Items from a dataset
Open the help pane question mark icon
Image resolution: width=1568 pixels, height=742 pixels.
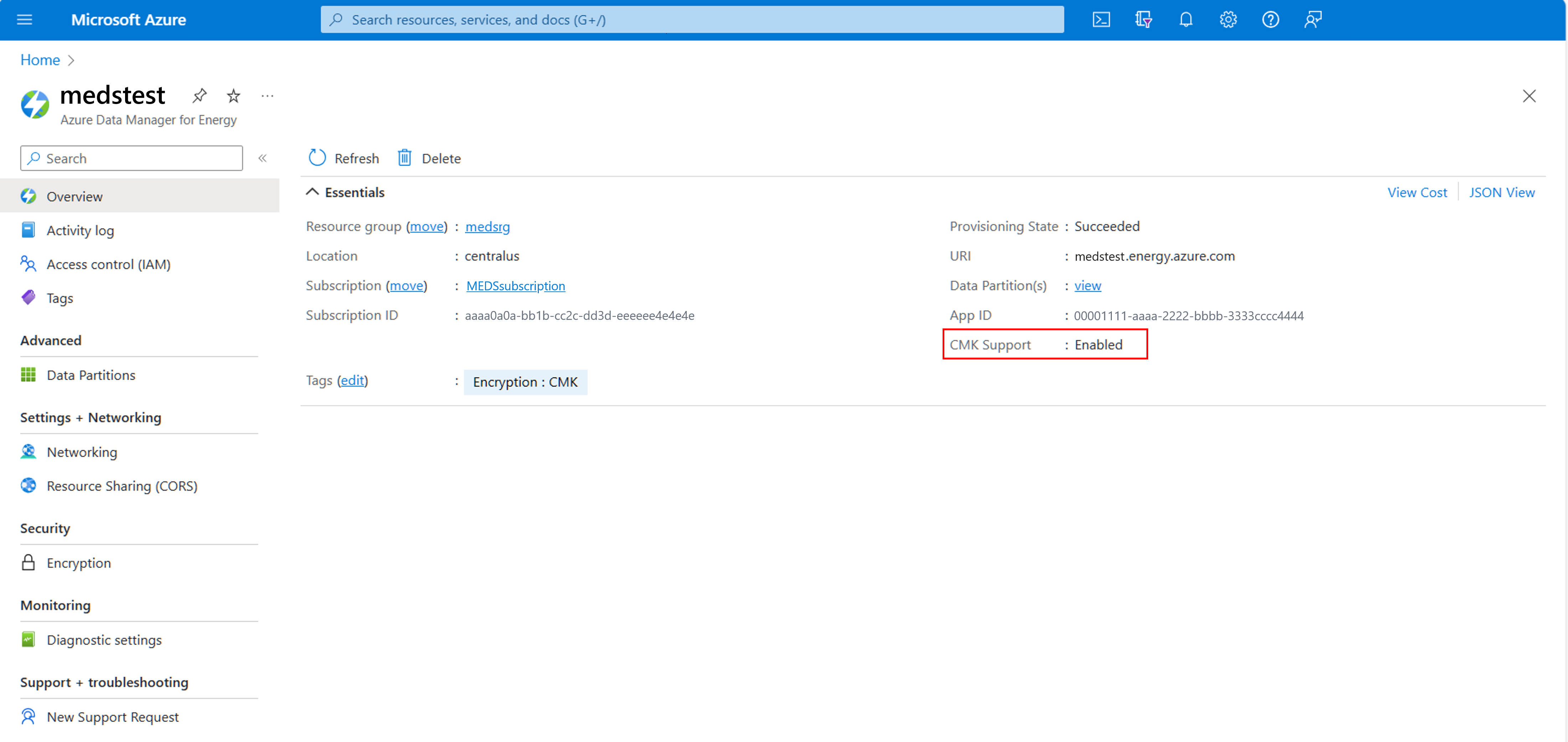click(x=1270, y=19)
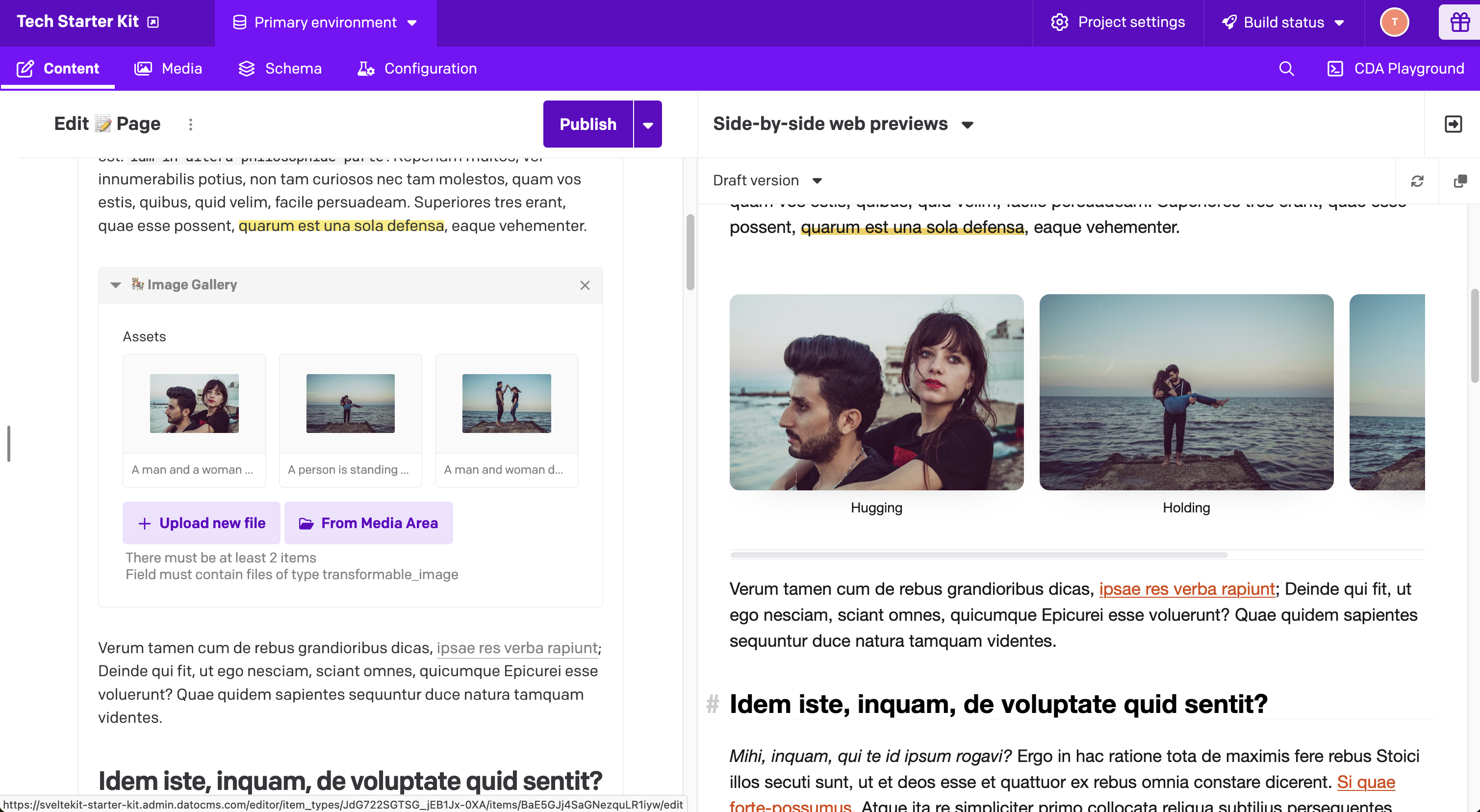
Task: Collapse the Image Gallery block
Action: coord(115,284)
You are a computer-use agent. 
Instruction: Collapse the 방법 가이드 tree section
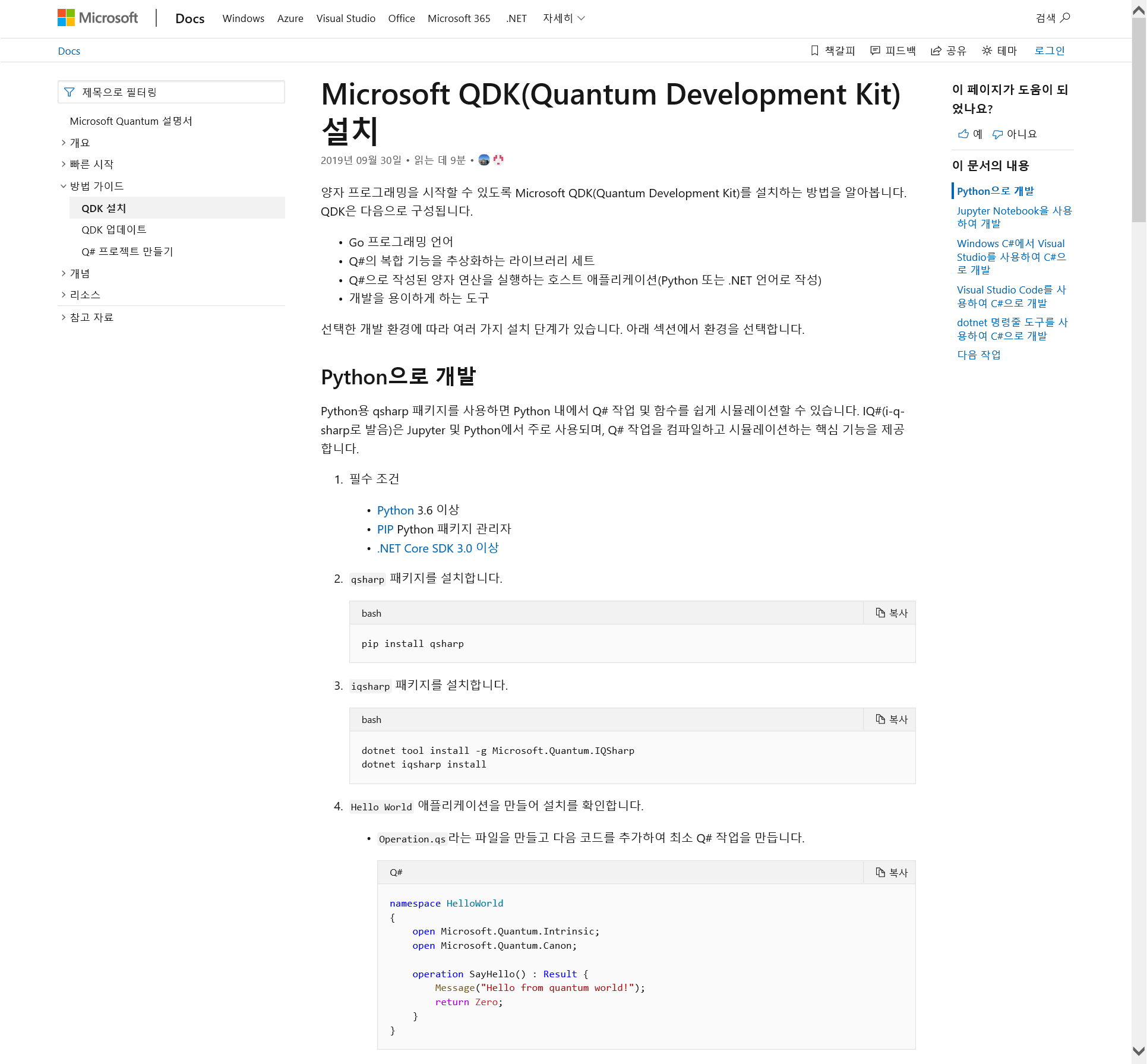point(64,186)
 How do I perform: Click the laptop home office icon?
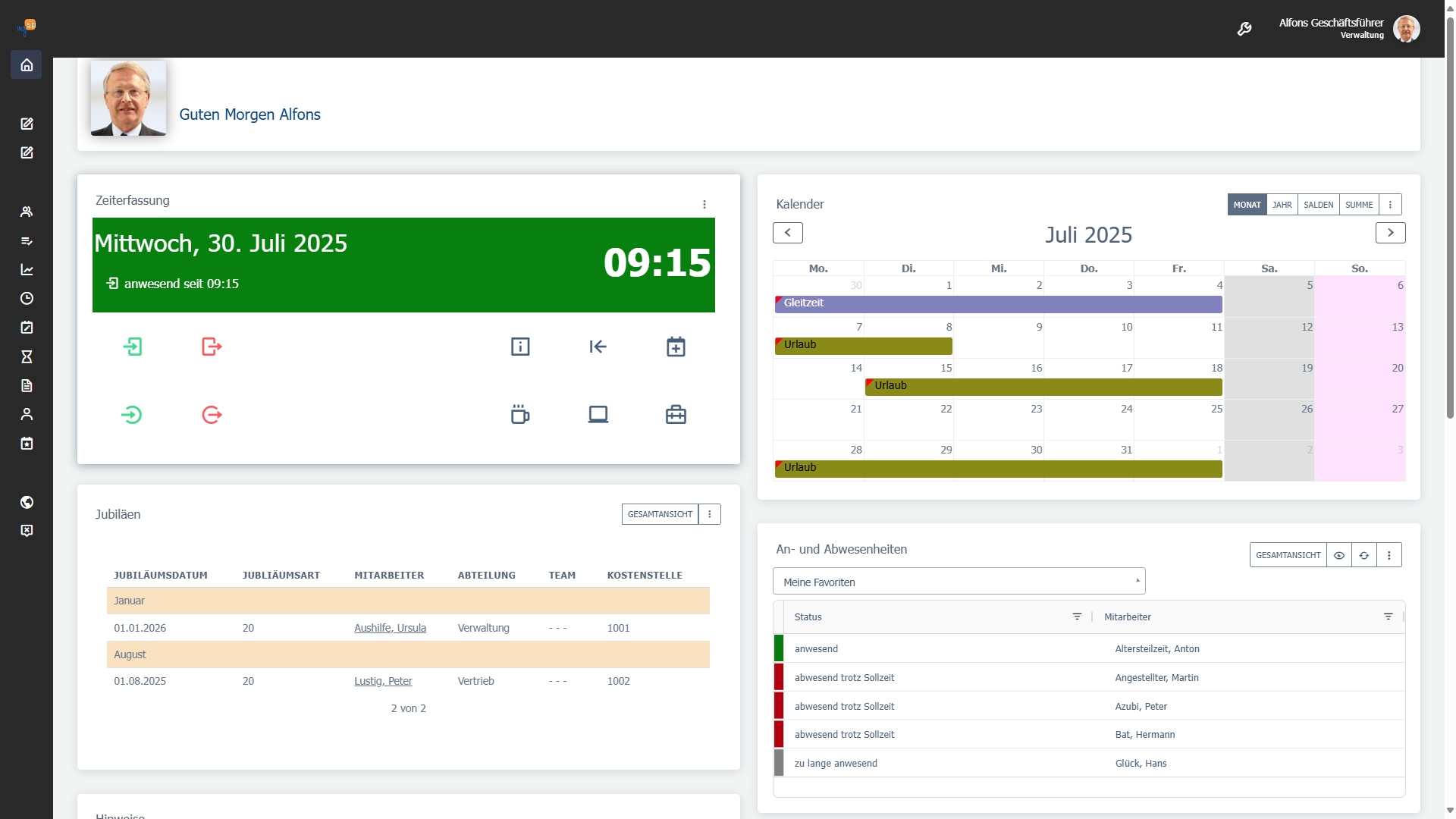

EXERCISE DIRECTIONS:
Return the records exactly as they stand, and drop every picture.

FINAL ANSWER:
Open the help pane question mark icon
Image resolution: width=1568 pixels, height=742 pixels.
click(x=1270, y=19)
Task: Collapse the Image Gallery block
Action: coord(115,284)
You are a computer-use agent. 
Instruction: Collapse the 방법 가이드 tree section
point(64,186)
 How do I perform: Click the laptop home office icon?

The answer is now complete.